During an interview on 4/26/23 at 3:45 p.m., staff member B stated she was unable to find any care plan documentation related to patient #5's diagnoses of severe protein calorie malnutrition and weight loss. Staff member B stated there should have been care plan areas of concern related to nutrition and weight loss.
A request was made on 4/26/23 for care plan documentation for patient #5 related to malnutrition and weight loss. No care plan documentation was received prior to the end of the survey.
Tag No.: C1626
Based on observation, interview, and record review, the facility failed to follow the prescribed menu, and the therapeutic breakdown for 1 (#12) of 26 sampled patients. The deficient practice resulted in inadequate calorie intake, inadequate fluid intake, and weight loss for the patient. Findings include:
During an observation of the breakfast meal on 4/25/23 at 8:20 a.m., staff member N served one link sausage and a mound of scrambled eggs to each of the six hospitalized patients. The meal trays did not include meal tickets with names or diets. The menu for breakfast called for orange juice, toast, and hot cereal. Resident #12 asked for hot cereal. Staff member N left the room to prepare instant cereal.
During an interview on 4/25/23 at 8:20 a.m., patient #12 stated she was aware of the weight loss and it concerned her. She stated she could only eat small amounts of food at a time due to a gastric bypass surgery 20 years ago. She stated she was not able to access food throughout the day because the facility did not have an on-site kitchen. Patient #12 stated a refrigerator was provided for her, but she said she could not get up independently to get food items from the refrigerator. Patient #12 stated she was not able to feed herself due to septic and painful fingertips.

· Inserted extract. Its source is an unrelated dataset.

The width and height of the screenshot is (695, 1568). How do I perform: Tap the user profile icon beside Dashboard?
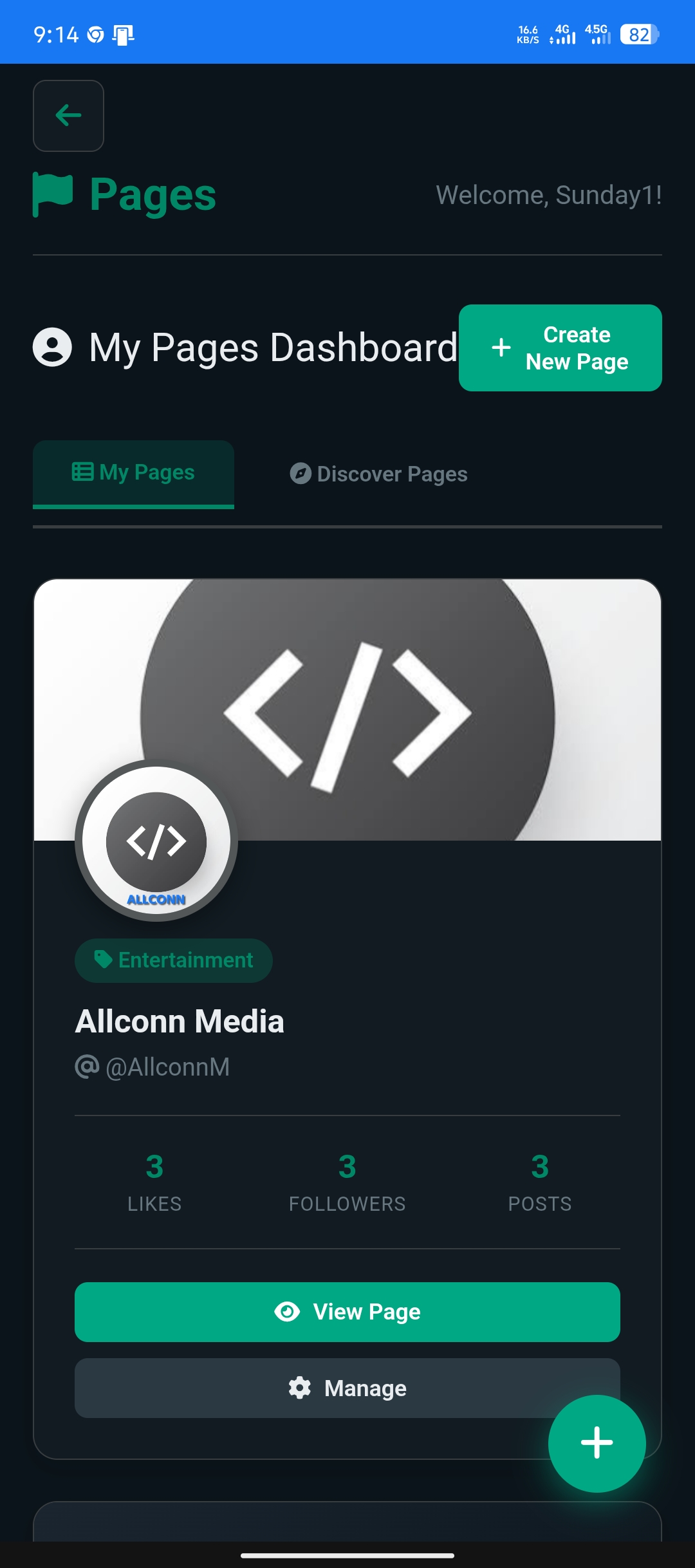point(52,348)
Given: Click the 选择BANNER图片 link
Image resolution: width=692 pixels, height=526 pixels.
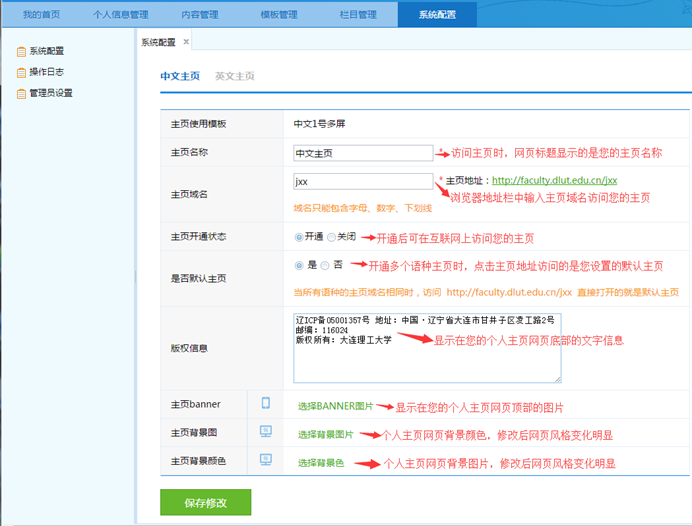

Review of resident #12's electronic health record showed she had lost four pounds since her admission on 4/6/23. Review of patient #12's prescribed diet order showed she should have received a dysphagia diet with minced meats and pureed vegetables. She received a whole sausage link for breakfast.
During an observation of breakfast on 4/26/23 at 8:10 a.m., the six patients did not receive, and were not offered, juice, milk, or hot cereal.
During an interview on 4/26/23 at 4:10 p.m., staff member C stated the facility had recognized there were food/dietary concerns and had a meeting on 4/21/23 to discuss the concerns with the food service management company. The concerns were to be monitored for quality improvement. Staff member C stated she did not know why the menu was not being followed.